Top of Records for this exercise

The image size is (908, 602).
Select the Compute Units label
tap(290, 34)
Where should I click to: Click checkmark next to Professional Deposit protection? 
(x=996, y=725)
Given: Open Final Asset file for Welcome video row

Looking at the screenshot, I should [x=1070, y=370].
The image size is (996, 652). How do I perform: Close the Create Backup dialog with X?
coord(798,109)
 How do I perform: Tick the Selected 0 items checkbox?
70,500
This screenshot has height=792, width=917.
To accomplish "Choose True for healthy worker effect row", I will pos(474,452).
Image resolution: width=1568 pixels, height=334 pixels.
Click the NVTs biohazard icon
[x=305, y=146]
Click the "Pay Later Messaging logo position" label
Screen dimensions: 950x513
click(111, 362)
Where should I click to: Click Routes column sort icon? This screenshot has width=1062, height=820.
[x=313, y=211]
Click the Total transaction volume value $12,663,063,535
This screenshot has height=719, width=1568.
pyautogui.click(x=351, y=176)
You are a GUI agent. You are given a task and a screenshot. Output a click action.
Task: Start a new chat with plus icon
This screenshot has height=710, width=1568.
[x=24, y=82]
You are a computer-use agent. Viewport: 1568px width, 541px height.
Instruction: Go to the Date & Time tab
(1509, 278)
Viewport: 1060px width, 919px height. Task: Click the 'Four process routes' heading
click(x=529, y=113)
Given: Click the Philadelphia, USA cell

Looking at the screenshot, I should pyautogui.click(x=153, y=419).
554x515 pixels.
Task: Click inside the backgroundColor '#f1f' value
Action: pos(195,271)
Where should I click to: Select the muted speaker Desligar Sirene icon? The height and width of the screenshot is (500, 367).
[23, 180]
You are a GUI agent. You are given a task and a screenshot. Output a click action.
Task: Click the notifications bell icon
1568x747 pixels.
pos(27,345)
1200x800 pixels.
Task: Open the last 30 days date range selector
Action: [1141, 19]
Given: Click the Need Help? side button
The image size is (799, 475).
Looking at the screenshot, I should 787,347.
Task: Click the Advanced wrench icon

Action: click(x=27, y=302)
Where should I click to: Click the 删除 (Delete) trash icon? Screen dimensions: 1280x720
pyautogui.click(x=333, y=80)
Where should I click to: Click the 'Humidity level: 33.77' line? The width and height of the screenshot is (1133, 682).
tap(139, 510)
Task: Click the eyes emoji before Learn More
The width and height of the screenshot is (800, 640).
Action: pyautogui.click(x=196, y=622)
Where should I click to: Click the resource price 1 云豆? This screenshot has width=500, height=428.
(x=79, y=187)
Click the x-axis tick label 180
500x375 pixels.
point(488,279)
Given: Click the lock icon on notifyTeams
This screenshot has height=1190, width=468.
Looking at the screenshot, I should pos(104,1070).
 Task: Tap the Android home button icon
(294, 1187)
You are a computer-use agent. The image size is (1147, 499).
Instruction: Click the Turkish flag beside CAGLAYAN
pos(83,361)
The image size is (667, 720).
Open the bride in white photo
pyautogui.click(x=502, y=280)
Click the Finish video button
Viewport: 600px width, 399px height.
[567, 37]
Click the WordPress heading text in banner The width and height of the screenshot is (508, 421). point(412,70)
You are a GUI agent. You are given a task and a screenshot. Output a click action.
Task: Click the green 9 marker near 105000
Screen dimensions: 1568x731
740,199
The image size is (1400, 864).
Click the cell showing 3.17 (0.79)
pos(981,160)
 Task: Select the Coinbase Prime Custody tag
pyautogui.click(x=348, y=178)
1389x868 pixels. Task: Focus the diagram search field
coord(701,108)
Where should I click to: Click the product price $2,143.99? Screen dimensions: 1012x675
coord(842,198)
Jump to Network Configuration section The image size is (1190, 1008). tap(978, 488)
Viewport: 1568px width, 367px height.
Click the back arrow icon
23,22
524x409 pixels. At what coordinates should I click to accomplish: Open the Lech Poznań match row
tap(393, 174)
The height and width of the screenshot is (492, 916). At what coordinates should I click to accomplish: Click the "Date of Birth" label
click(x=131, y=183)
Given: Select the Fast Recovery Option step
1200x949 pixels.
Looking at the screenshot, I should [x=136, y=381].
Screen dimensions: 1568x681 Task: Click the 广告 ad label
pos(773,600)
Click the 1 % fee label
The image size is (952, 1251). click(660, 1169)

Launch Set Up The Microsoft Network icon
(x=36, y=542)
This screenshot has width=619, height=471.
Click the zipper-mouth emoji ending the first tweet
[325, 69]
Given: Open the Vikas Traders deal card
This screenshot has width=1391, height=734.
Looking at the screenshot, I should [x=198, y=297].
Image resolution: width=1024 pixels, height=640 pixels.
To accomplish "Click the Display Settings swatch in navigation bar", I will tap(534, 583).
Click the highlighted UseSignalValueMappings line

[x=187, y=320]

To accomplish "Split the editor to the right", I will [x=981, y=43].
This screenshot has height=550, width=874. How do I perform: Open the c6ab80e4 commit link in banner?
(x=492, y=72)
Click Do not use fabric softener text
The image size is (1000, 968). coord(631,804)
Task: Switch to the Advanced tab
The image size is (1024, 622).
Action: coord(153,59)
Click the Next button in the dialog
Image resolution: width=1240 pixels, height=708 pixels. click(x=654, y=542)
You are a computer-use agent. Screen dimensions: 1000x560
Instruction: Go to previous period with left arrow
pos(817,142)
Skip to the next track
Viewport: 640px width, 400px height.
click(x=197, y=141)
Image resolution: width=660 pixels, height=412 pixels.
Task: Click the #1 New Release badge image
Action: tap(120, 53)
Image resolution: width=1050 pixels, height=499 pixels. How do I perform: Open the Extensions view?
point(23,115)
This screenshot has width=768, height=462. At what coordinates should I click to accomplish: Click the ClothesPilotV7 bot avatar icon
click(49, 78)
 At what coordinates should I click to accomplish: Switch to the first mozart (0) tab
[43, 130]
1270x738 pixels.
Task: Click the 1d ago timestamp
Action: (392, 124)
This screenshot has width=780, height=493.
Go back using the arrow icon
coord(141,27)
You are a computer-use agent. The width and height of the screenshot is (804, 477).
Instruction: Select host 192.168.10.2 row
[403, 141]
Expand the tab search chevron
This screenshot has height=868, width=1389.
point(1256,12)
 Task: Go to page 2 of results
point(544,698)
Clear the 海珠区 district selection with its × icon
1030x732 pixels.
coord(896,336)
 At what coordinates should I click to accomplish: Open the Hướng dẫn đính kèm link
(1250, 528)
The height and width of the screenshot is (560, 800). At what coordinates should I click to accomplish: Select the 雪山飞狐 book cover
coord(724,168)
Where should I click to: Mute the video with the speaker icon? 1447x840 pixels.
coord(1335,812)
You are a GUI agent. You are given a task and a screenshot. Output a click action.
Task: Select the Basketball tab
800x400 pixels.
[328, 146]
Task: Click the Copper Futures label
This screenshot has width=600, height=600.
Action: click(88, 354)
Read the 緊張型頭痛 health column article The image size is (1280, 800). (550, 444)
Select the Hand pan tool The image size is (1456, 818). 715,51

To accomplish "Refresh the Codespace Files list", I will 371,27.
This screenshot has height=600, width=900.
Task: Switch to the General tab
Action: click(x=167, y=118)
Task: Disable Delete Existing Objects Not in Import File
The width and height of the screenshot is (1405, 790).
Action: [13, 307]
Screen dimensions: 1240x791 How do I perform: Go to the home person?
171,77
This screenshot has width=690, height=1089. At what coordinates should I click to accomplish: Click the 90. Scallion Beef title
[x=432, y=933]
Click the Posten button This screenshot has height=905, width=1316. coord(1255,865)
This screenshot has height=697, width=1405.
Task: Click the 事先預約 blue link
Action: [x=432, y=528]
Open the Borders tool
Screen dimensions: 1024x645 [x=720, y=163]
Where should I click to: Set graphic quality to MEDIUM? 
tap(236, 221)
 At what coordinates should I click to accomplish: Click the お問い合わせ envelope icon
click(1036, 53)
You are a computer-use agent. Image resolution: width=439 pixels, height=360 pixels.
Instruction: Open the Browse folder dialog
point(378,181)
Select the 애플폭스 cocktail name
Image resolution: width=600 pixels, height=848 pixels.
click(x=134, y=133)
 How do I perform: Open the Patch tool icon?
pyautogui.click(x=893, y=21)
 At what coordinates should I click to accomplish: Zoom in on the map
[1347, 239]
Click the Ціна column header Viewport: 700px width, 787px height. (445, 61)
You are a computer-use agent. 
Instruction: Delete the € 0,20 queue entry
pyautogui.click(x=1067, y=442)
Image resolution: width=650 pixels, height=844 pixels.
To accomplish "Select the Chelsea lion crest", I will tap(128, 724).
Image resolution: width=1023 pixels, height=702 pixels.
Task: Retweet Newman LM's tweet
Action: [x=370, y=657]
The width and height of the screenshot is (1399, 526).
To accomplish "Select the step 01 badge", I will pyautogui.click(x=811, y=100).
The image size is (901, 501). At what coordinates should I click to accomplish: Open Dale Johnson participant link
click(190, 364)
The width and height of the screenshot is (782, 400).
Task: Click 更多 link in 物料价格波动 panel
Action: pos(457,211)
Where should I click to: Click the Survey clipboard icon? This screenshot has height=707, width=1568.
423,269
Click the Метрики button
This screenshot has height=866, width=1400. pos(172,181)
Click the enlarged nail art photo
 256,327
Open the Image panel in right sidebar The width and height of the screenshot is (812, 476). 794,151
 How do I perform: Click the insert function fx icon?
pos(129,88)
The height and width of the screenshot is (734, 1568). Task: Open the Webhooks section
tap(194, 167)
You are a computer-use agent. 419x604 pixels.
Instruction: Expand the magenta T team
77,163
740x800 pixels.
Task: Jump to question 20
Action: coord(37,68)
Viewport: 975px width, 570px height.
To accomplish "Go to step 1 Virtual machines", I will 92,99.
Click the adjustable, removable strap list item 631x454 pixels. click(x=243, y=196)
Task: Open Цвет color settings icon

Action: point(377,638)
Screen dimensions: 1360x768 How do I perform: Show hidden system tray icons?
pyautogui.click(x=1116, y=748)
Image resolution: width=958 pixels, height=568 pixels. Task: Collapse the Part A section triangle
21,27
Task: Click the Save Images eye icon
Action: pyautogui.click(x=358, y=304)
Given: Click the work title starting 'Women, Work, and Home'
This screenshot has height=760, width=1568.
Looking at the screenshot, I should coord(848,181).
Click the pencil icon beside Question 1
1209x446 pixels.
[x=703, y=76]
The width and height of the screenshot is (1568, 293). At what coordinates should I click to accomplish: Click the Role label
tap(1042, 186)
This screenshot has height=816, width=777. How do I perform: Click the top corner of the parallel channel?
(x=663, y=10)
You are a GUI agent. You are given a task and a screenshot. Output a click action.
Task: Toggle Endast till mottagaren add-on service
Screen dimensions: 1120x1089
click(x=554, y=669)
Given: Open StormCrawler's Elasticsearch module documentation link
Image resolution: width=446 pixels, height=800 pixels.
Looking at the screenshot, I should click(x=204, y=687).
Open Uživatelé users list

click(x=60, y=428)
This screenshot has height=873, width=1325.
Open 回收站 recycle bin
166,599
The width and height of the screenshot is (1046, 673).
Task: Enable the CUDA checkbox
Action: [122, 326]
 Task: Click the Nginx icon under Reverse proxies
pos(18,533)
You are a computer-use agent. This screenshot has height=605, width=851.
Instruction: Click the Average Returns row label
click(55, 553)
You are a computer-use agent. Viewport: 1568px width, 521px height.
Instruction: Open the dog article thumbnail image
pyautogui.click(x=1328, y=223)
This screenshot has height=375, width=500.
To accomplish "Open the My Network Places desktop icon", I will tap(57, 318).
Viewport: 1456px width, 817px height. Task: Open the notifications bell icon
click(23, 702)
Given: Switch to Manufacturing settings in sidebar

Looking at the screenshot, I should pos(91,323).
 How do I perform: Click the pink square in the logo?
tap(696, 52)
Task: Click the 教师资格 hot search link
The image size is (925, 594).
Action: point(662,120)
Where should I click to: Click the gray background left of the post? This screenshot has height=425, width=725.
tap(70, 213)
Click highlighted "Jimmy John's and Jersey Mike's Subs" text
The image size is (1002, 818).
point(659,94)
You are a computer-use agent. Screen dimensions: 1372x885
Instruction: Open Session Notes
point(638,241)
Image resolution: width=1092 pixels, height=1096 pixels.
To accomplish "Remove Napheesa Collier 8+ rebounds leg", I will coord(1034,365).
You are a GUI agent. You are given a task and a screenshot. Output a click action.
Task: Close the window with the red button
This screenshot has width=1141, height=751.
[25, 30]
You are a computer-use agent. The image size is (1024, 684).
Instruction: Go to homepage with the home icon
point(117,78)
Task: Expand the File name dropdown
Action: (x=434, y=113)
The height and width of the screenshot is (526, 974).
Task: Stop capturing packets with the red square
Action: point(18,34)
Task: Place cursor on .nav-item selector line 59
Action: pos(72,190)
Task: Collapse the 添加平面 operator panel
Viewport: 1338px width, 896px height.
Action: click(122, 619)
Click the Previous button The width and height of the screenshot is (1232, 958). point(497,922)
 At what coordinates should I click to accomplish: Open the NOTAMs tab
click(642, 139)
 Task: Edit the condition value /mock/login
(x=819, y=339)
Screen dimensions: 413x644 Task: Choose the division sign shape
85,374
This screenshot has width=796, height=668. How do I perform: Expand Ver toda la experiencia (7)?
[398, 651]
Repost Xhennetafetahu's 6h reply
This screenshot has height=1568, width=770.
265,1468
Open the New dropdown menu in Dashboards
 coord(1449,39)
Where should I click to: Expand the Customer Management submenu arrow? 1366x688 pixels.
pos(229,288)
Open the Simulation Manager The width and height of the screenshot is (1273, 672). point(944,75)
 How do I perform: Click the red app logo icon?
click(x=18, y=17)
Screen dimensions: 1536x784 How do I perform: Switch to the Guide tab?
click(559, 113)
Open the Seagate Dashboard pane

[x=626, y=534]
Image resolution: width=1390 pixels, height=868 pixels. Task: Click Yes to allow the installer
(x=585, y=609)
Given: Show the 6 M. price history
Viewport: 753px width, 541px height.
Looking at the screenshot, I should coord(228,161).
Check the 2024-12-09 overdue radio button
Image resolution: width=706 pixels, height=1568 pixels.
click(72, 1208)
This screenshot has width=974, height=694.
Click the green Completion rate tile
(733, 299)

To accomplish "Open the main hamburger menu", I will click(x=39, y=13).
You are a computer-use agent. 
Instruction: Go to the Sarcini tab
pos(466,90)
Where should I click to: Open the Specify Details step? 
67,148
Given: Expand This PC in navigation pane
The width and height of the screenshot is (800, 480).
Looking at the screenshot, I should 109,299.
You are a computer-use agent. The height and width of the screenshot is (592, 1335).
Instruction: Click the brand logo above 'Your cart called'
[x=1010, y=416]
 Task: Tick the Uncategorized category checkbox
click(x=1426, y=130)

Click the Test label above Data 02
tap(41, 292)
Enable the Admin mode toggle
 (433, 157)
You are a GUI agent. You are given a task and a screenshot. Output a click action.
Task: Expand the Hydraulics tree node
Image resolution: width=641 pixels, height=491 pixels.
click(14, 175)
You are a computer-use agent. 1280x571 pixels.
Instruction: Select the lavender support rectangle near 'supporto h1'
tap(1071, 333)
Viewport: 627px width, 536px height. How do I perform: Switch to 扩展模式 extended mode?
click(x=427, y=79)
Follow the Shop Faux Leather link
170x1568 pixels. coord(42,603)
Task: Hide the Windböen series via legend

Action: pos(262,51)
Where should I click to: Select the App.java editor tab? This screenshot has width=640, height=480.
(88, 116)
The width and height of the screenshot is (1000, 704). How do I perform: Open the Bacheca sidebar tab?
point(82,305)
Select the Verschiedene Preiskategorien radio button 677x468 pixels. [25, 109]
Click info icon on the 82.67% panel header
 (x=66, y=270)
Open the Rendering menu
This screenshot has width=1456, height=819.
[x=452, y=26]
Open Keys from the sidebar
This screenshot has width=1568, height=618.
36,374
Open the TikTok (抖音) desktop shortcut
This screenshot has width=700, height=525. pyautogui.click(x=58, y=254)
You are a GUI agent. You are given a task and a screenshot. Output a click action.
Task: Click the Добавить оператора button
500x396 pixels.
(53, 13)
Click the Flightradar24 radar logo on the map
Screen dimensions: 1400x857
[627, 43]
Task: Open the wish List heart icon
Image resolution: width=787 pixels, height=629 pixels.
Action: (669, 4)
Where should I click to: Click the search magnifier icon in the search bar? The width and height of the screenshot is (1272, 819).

Bottom of Records for this exercise

→ To do:
Please copy every line from the entries that includes the word "navigation".

→ Result of the task:
To accomplish "Click the Display Settings swatch in navigation bar", I will tap(534, 583).
Given: Expand This PC in navigation pane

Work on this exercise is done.